Records from a dataset:
━━━━━━━━

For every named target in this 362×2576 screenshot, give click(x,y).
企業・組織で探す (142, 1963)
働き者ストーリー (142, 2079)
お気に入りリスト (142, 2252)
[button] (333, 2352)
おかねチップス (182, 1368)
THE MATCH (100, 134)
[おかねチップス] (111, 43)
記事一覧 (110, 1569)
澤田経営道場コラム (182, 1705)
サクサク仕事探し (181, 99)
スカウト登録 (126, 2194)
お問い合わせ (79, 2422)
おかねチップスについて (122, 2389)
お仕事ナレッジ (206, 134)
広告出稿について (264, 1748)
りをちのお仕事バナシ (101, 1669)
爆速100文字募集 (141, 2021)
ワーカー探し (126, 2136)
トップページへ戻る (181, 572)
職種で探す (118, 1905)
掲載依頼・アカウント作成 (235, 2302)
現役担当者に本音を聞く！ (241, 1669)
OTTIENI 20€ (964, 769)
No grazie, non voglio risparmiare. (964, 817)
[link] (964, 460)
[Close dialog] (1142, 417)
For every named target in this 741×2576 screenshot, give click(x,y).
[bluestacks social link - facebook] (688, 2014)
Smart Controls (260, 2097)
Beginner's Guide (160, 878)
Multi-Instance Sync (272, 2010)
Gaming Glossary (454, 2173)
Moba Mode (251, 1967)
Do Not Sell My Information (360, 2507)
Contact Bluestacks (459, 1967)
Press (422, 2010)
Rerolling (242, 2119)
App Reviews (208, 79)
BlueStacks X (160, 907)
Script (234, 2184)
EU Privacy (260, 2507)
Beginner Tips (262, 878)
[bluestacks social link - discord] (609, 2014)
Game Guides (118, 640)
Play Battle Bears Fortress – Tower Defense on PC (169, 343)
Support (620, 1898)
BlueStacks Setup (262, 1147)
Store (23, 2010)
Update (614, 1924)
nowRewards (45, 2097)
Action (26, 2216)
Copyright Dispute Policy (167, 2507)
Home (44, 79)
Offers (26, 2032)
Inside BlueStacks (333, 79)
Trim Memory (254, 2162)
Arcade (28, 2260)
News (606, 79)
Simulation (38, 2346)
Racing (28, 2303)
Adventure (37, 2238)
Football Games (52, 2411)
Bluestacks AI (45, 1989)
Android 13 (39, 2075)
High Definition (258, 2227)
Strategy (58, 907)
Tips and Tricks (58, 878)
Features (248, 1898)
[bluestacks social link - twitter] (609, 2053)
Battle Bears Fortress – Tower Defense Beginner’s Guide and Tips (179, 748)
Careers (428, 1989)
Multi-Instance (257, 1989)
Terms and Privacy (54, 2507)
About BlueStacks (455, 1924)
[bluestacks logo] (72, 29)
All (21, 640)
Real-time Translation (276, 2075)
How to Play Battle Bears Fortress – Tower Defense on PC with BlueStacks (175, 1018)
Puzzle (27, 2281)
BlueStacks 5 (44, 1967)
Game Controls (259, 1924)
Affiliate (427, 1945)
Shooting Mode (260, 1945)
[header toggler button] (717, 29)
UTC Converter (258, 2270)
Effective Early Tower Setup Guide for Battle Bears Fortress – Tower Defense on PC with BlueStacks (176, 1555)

━━━━━━━━

* _Work required_: Exactly repeat the lines above, from the opening line through the one with "UTC Converter (258, 2270)", and include nothing else.

* _The answer_:
For every named target in this 362×2576 screenshot, give click(x,y).
企業・組織で探す (142, 1963)
働き者ストーリー (142, 2079)
お気に入りリスト (142, 2252)
[button] (333, 2352)
おかねチップス (182, 1368)
THE MATCH (100, 134)
[おかねチップス] (111, 43)
記事一覧 (110, 1569)
澤田経営道場コラム (182, 1705)
サクサク仕事探し (181, 99)
スカウト登録 (126, 2194)
お問い合わせ (79, 2422)
おかねチップスについて (122, 2389)
お仕事ナレッジ (206, 134)
広告出稿について (264, 1748)
りをちのお仕事バナシ (101, 1669)
爆速100文字募集 (141, 2021)
ワーカー探し (126, 2136)
トップページへ戻る (181, 572)
職種で探す (118, 1905)
掲載依頼・アカウント作成 (235, 2302)
現役担当者に本音を聞く！ (241, 1669)
OTTIENI 20€ (964, 769)
No grazie, non voglio risparmiare. (964, 817)
[link] (964, 460)
[Close dialog] (1142, 417)
For every named target in this 741×2576 screenshot, give click(x,y).
[bluestacks social link - facebook] (688, 2014)
Smart Controls (260, 2097)
Beginner's Guide (160, 878)
Multi-Instance Sync (272, 2010)
Gaming Glossary (454, 2173)
Moba Mode (251, 1967)
Do Not Sell My Information (360, 2507)
Contact Bluestacks (459, 1967)
Press (422, 2010)
Rerolling (242, 2119)
App Reviews (208, 79)
BlueStacks X (160, 907)
Script (234, 2184)
EU Privacy (260, 2507)
Beginner Tips (262, 878)
[bluestacks social link - discord] (609, 2014)
Game Guides (118, 640)
Play Battle Bears Fortress – Tower Defense on PC (169, 343)
Support (620, 1898)
BlueStacks Setup (262, 1147)
Store (23, 2010)
Update (614, 1924)
nowRewards (45, 2097)
Action (26, 2216)
Copyright Dispute Policy (167, 2507)
Home (44, 79)
Offers (26, 2032)
Inside BlueStacks (333, 79)
Trim Memory (254, 2162)
Arcade (28, 2260)
News (606, 79)
Simulation (38, 2346)
Racing (28, 2303)
Adventure (37, 2238)
Football Games (52, 2411)
Bluestacks AI (45, 1989)
Android 13 (39, 2075)
High Definition (258, 2227)
Strategy (58, 907)
Tips and Tricks (58, 878)
Features (248, 1898)
[bluestacks social link - twitter] (609, 2053)
Battle Bears Fortress – Tower Defense Beginner’s Guide and Tips (179, 748)
Careers (428, 1989)
Multi-Instance (257, 1989)
Terms and Privacy (54, 2507)
About BlueStacks (455, 1924)
[bluestacks logo] (72, 29)
All (21, 640)
Real-time Translation (276, 2075)
How to Play Battle Bears Fortress – Tower Defense on PC with BlueStacks (175, 1018)
Puzzle (27, 2281)
BlueStacks 5 (44, 1967)
Game Controls (259, 1924)
Affiliate (427, 1945)
Shooting Mode (260, 1945)
[header toggler button] (717, 29)
UTC Converter (258, 2270)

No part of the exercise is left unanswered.